Task requirements
For each statement, say yes or no on whether it agrees with the Chromebook review, and quote the deciding words of the review: (a) the keyboard has a backlight; (b) during the first session the battery dropped under 20% within about 5 hours; (c) the Plex app turned up in the Chrome Web Store before the purchase.

>> begin Page excerpt

I have considered buying an LED light strip to attach to the Chromebook at night, since one of the primary reasons I got it was to use at night without disturbing my wife, but there is no backlight on the keyboard. For $250, I can search around for a janky solution that allows my wife to sleep and me to keep typing away.

The C720 did get hot enough for the fan to start running when I started using it on my lap. However, using it on a flat surface seems to have addressed the and it is cool to the touch, with just the ambient venting working to keep the intel chip cool. I would suggest keeping the vents on the underside of the C720 free from blockages. Use it on a lapdesk or hard surface, or be prepared for a bit of fan noise and heat.

Initially, I noticed some lag with a few tabs open and a flash game running in one tab. However, I have run a number of games since, with no noticeable lag. If you want to play games, probably a good idea to close all other tabs. Also, I believe that a number of background processes were taking over, since it was the first use of the Chromebook. After a month’s worth of use, I am nothing but impressed with the peppy performance of the C720.

Absolutely no operational noise, even while under load. When the fan kicked in, it was barely audible in a very quiet room. And from everything that I can see, you really have to put the processor under stress to get the fan to kick on or create any kind of noise.

Battery life is great, but not any more awesome than my wife’s Macbook Pro – it was definitely not 8 hours on the first use, and arrived fully charged. During my first session, I always had about 10 tabs open, a flash game running and Google Play Music running, and I was down to under 20% battery within about 5 hours. That’s actually very good in comparison to my 1 year old Alienware M14, whose battery would last roughly 3 hours under the same load.

When I was shopping for Chromebooks, I noticed that Plex was an app that was available for Chrome OS, but had no luck finding it in the Chrome Web Store prior to purchase. I was really pleased to see the Plex app was included under a special section of the Store, which only appears when you are using Chrome OS to navigate to the Chrome Store.

So you understand why I chose to get a Chromebook, and an Acer specifically, I will explain.

I have been seeking a better way to interact with the internet. I do almost all my news-gathering and reading via internet. I found that a touch interface was extremely frustrating for me to deal with if I wanted to type more than a few words. A tablet, even though the screen is larger than my phone, was even more uncomfortable to use for any kind of typing. So what did I think I needed? A light internet device with a reasonably small screen that was dead cheap. I don’t need to spend a bunch of $$ on yet another device. And I need a keyboard that is at least comfortable on which to type.

>> end Page excerpt
>> begin Records

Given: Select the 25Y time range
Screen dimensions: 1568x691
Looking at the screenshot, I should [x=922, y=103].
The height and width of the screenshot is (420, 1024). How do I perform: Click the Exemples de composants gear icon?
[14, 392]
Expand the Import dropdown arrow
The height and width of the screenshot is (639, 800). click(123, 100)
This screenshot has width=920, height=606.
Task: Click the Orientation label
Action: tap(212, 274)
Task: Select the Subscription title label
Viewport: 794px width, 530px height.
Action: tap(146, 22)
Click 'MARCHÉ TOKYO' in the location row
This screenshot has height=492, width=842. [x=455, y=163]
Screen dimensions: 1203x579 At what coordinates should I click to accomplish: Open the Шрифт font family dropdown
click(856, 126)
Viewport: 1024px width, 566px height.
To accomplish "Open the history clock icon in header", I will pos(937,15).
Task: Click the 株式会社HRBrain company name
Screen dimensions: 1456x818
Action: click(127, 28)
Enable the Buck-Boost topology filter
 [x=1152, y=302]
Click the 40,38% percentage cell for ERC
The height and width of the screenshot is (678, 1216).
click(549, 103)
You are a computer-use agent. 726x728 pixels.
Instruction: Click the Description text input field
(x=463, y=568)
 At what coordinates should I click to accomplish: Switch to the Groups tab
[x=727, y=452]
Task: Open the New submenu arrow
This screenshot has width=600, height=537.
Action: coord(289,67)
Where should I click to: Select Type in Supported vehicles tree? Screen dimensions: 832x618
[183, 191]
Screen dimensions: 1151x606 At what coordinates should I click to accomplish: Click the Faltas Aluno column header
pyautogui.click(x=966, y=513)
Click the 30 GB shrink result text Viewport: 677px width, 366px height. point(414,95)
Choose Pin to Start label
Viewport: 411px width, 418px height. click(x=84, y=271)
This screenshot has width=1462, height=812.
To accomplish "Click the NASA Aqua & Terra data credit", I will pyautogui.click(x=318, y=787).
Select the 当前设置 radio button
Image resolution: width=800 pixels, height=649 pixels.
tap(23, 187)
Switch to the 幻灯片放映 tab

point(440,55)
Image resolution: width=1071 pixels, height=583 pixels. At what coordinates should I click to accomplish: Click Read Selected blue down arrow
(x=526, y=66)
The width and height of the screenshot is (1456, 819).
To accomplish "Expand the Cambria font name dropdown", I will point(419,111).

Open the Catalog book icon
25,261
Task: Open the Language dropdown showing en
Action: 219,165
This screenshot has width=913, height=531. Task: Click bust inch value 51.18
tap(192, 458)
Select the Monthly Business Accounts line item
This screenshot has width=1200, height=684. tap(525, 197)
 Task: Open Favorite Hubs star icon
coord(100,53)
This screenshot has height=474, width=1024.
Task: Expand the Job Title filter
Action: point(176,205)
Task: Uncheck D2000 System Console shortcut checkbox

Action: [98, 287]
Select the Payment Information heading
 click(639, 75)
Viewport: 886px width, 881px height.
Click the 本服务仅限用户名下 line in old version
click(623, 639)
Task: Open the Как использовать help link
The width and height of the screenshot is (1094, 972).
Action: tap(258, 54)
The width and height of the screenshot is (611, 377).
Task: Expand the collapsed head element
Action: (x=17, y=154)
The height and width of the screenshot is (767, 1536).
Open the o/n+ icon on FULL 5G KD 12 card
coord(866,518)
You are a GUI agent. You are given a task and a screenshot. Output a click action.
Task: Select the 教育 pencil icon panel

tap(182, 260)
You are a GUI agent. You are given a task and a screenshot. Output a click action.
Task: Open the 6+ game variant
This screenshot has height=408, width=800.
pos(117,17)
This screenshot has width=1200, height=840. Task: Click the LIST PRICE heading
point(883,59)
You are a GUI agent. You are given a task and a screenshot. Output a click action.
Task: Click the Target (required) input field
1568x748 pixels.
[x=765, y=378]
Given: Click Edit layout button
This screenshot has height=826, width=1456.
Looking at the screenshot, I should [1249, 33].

>> end Records

Exercise answer
(a) No: "there is no backlight on the keyboard"
(b) Yes: "I was down to under 20% battery within about 5 hours"
(c) No: "had no luck finding it in the Chrome Web Store prior to purchase"